Yeats was born and educated in Dublin but spent his childhood in County Sligo. He studied poetry in his youth, and from an early age was fascinated by both Irish legends and the occult. Those topics feature in the first phase of his work, which lasted roughly until the turn of the century. His earliest volume of verse was published in 1889, and those slow paced and lyrical poems display debts to Edmund Spenser and Percy Bysshe Shelley, as well as to the Pre-Raphaelite poets. From 1900, Yeats' poetry grew more physical and realistic. He largely renounced the transcendental beliefs of his youth, though he remained preoccupied with physical and spiritual masks, as well as with cyclical theories of life. --from Wikipedia
Late Yeatsian prose, and better than that dreck, A Vision. Poundian, meaning Fenollosan (fayn-o-yo-s'n), meaning Chinese in its method, that is to say ideogrammic. Imagine Guide to Kulchur, but rather than economic, eugenic. Something of a filthy book in that sense, but finely crafted and finely discriminating (pun intended) in its selection.
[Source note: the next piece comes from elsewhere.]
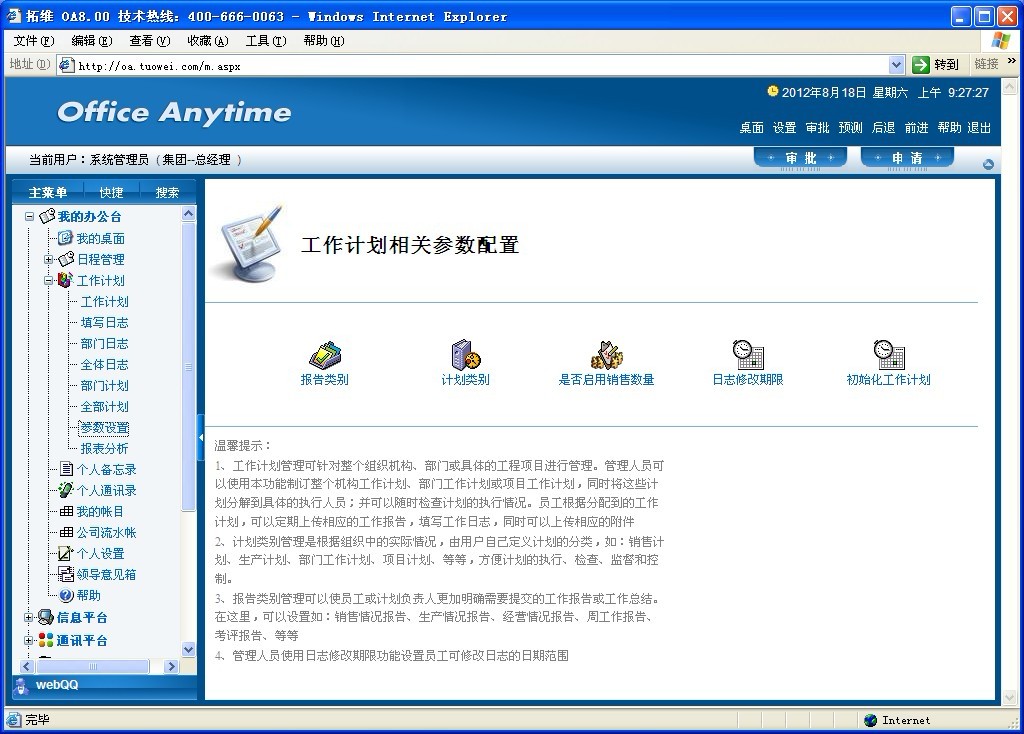The image size is (1024, 734).
Task: Click the 计划类别 icon
Action: 466,356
I don't feel comfortable rating it, so I will skip that part. Yeats is undoubtably a brilliant writer, which is why his belief in eugenics is all the more painful and distressing. The first third was clearer on the topic, so it was worse to read, the middle was okay-ish, but it definitely was aided by my tired inattention and Purgatory... God dammit Yeats. That just plunges straight back into ideas of degeneration. Despicable.